Possible bug: dividers such as <!--more--> at the start of a line eat up the rest of it on rendering

[EDIT] Hugo v0.146.3

Context: I wrote an “extract” partial, which works similar to a summary except it uses two <!--extract--> dividers (and falls back to .Summary if it does not find them). This works (it properly extract the content between the dividers), but in the course of testing it, I noticed that sometimes the full .Content was missing the extract, and this led me to test dividers without even using my partial.

Hello,

I think I’ve come across a weird bug with dividers (e.g. annotations of the form !<--something-->).
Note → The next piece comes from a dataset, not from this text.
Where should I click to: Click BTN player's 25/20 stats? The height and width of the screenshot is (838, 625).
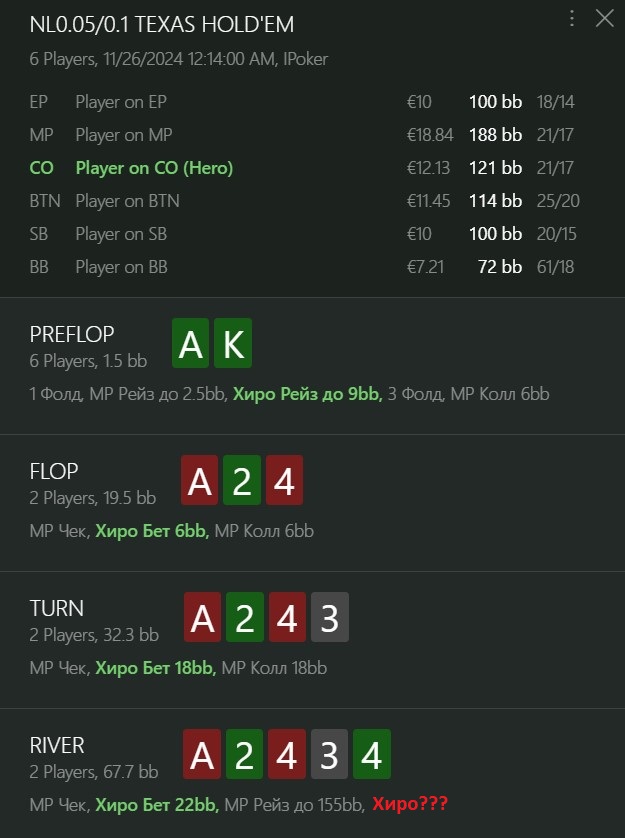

The following markdown content showcases this bug:

Test 1 begin
Lines with <!--starting-->a pair of tags<!--ending--> in the middle are rendered OK.
Test 1 end

Test 2 begin
<!--starting-->Lines with a tag at the beginning and another in the middle<!--ending--> are rendered EMPTY.
Test 2 end

Test 3 begin
Lines with <!--starting-->a tag in the middle and another at the end are rendered OK.<!--ending-->
Test 3 end

Test 4 begin
<!--starting-->Lines with a pair of tags at the beginning and end are rendered EMPTY.<!--ending-->
Test 4 end

Test 5 begin
<!--starting-->Lines with a single tag at the beginning are rendered EMPTY.
Test 5 end

This content is rendered as:

Test 1 begin Lines with a pair of tags in the middle are rendered OK. Test 1 end

Test 2 begin

Test 2 end

Test 3 begin Lines with a tag in the middle and another at the end are rendered OK. Test 3 end

Test 4 begin

Test 4 end

Test 5 begin

Test 5 end

End of tests

When the line does not start with a divider, then the dividers are correctly removed before rendering, and the result is correctly integrated into the paragraph beginning with “Test N begin” and ending with “Test N end”.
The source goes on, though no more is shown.